Кто вырос в деревенской тиши и с детства внимал вещим шепотам деревьев и ворчливому ропоту бурь, проносящихся по нашим неоглядным пространствам, тот, и только он, понимает сполна, сколько в Пушкине ветра, сколько в нем волн и древесных шорохов, сколько в нем той звуковой тайны, которая свежо журчит в его стихах, как в весенней роще, после грозы, переливается виолончельное пение иволги.
‘…По брегам отлогим
Рассеяны деревни, там за ними
Скривилась мельница, насилу крылья
Ворочая при ветре…’
‘Брегам отлогим’… Какая гордая твердость звука. И эта полногласная смена нот ‘ви—во—ве’. Тут визг ветра и ржавой части устаревшей мельницы. Тут ворот ветхий вращается, тяжелый ворот, навой.
Я слушаю, что говорит мне ветер, и с ним уношусь в воздушные пространства, и, ветру повинуясь, я волен видеть все. Слышу, как древний индус говорит к Огню-Агни, говорит к Ветру-Вайю. И так как древний индус сполна осуществил священный союз со Стихиями Мира, и так как он, понимающий, до сегодня исполняет завет ‘Землю целуй’, — не простые, а вещие это звуки, когда я говорю: ‘гори, гори, Огонь! вей, вей, Ветер!’
Я смотрю в затоны моей весны, туда, где купавы, заглядываю, и нежный голос поет.
Я — вольный ветер, я вечно вею,
Волную волны, ласкаю ивы,
В ветвях вздыхаю, вздохнув, немею,
Лелею травы, лелею нивы.
С ветром связано все в моей повести. С ветром, которого изловить нельзя.
О, неверный! Ветер, ветер,
Ты не помнишь ничего.
Дай и мне забвенья, ветер,
Дай стремленья твоего.
Ветер, ветер, ветер, ветер,
Ты прекраснее всего.
Вспоминаю пути свои от океана до океана. Вечная взволнованность довременной Воды. Сине зеленый Мир неоглядного Тихого океана. Буря рвет снасти, а я вспоминаю строки сильного и одинокого брата моего, Юргиса Балтрушайтиса.
‘В море, в поле — та же воля,
Всюду звонок свист и вой, —
Весела земная доля
В час тревоги грозовой.
Ширит вихрь, свирель живая,
Звон вблизи и звон вдали, —
Воет, веет, раздувая
Искру светлую в пыли’.
С свистом-присвистом ветер врывается в седые паруса.
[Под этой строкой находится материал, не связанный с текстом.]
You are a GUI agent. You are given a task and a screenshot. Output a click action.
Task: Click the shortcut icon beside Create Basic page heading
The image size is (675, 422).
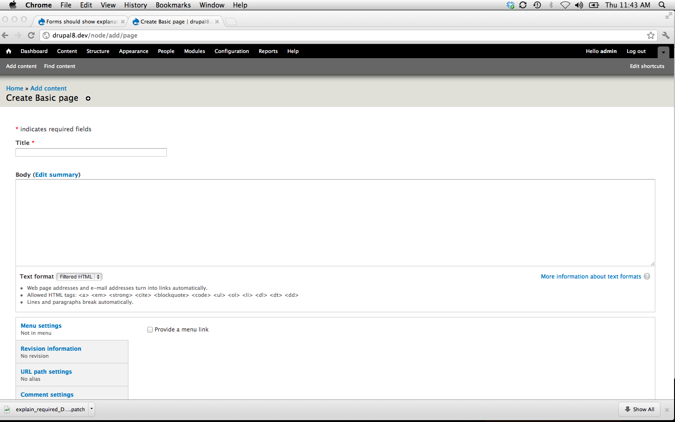click(88, 98)
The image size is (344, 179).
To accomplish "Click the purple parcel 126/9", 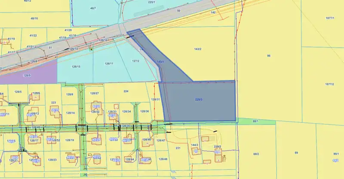I will pos(27,76).
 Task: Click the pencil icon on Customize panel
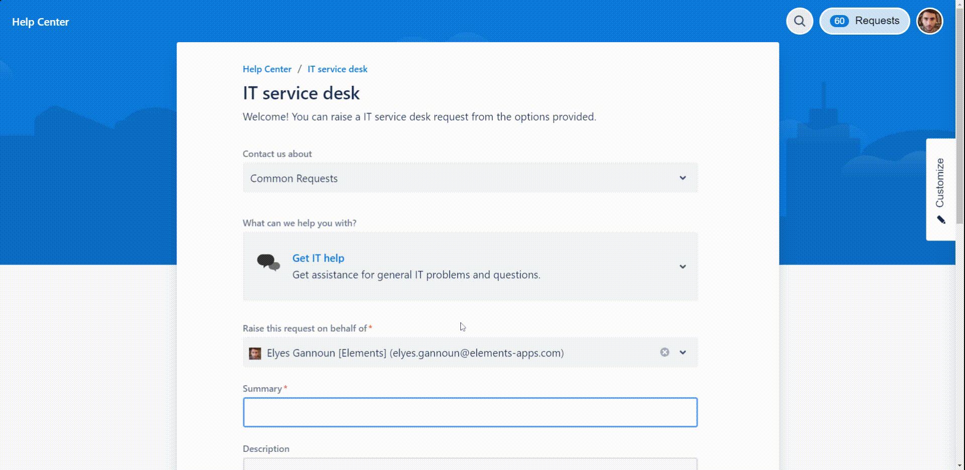tap(941, 220)
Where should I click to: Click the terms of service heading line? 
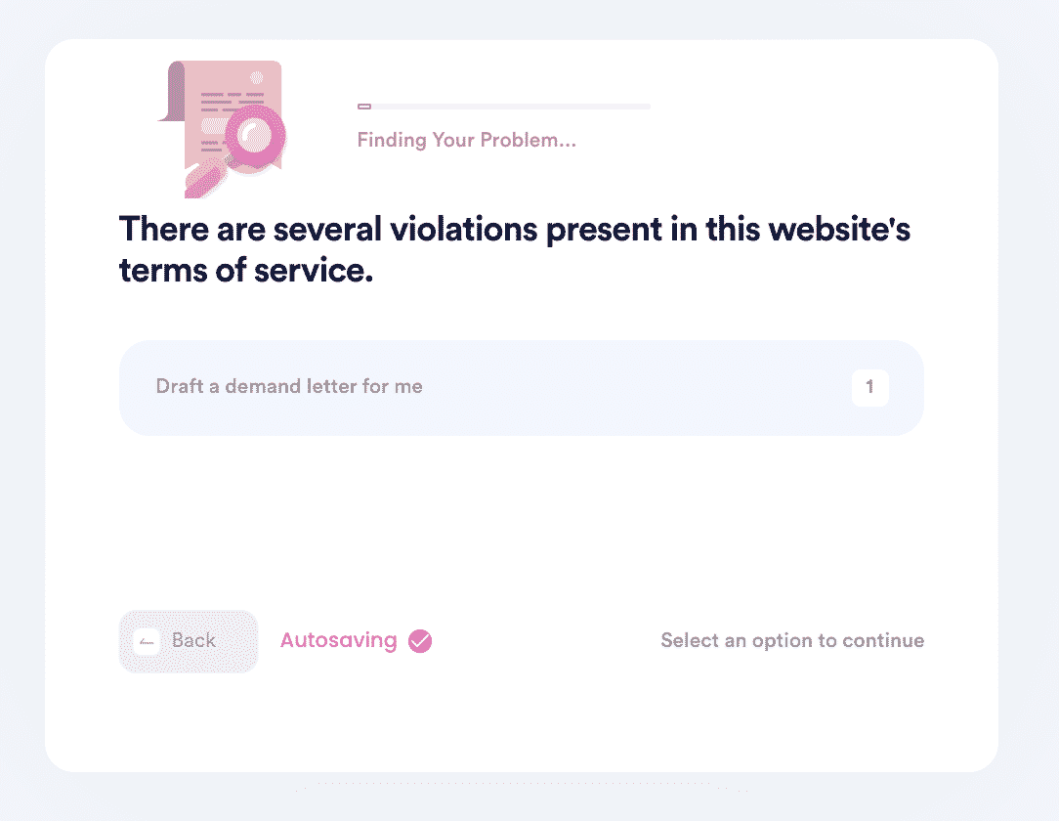coord(246,271)
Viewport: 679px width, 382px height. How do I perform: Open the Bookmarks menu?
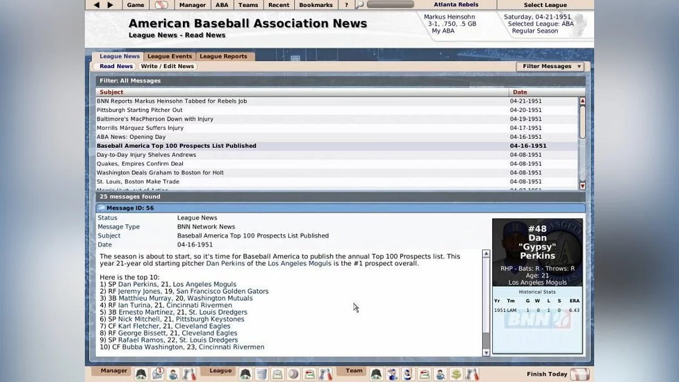[x=316, y=5]
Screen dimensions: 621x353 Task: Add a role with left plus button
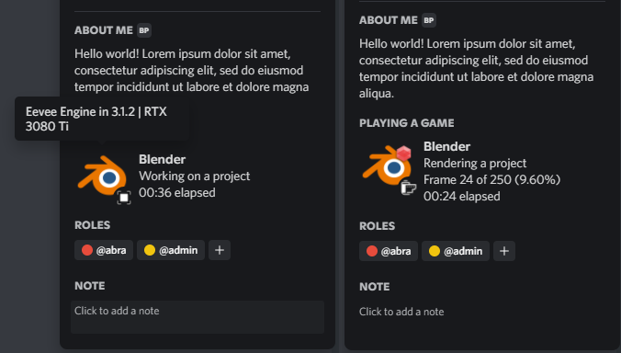pyautogui.click(x=220, y=250)
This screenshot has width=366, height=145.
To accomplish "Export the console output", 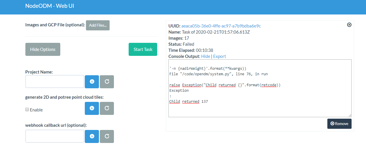I will point(219,56).
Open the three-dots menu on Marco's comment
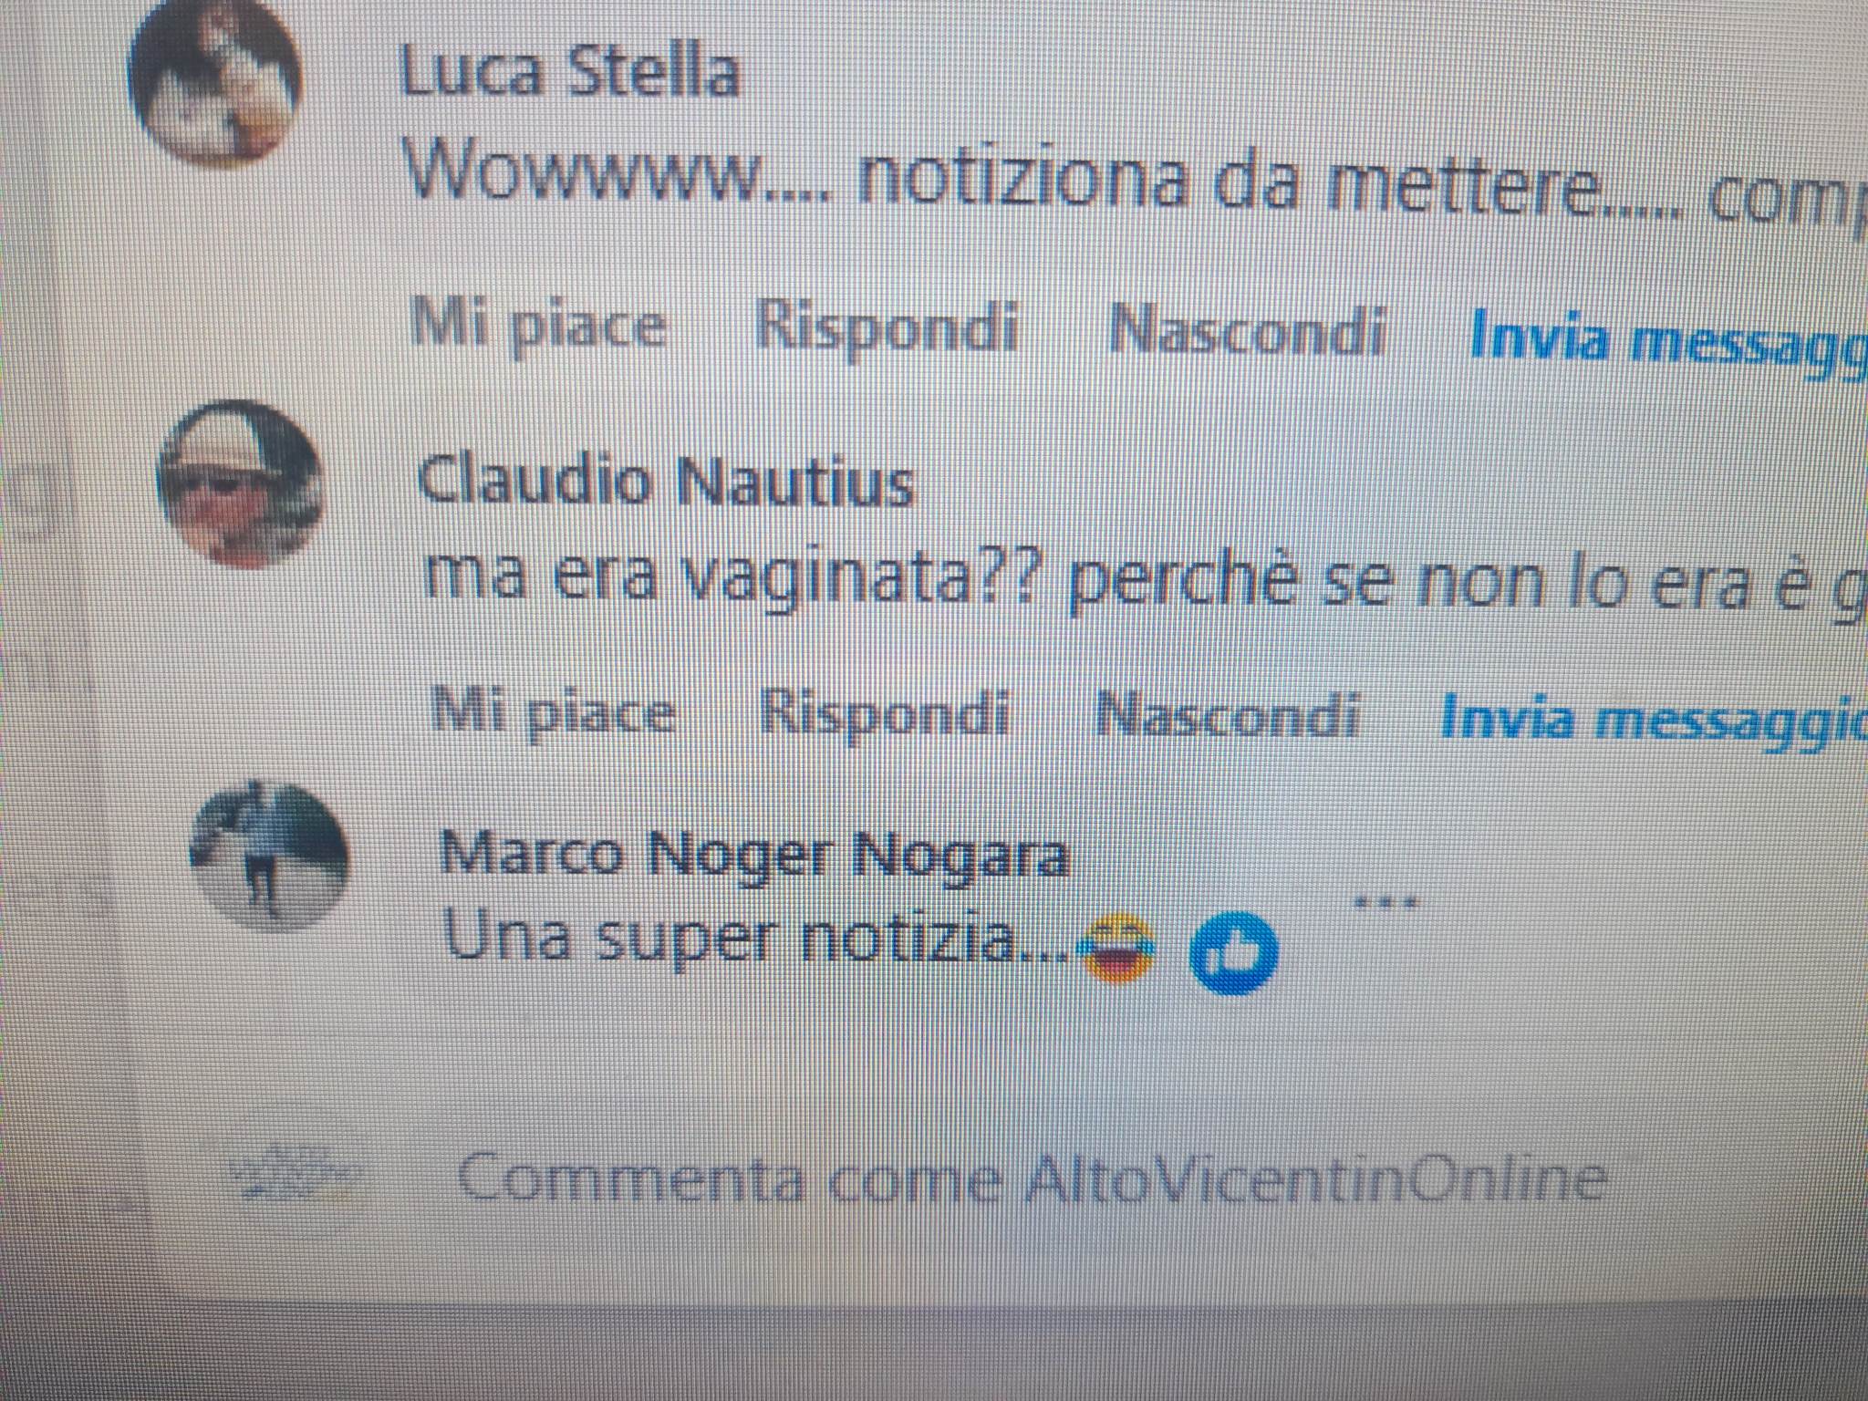The width and height of the screenshot is (1868, 1401). pyautogui.click(x=1385, y=902)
Путающим движением смешавши взбрызги волн, закрутил вуали пены, завертелся вместе с чайкой, измял ее малые крылья, выпрямил смелый полет альбатроса, которому весело в вихре, не смеющем смять его, сурового, и, едва освободив мечту в этой поющей симфонии, как нашептывает что-то о доме, о поле, о брошенном милом обветренном крае, где рожь и мои васильки.
Из рук моих выпала книга Яна Каспровича, ‘Chwile’, ‘Минуты’. Я прочел строки: ‘Snuje sie wiatr ро polu’, и, прозвучав по-польски, они претворились и стали русскими.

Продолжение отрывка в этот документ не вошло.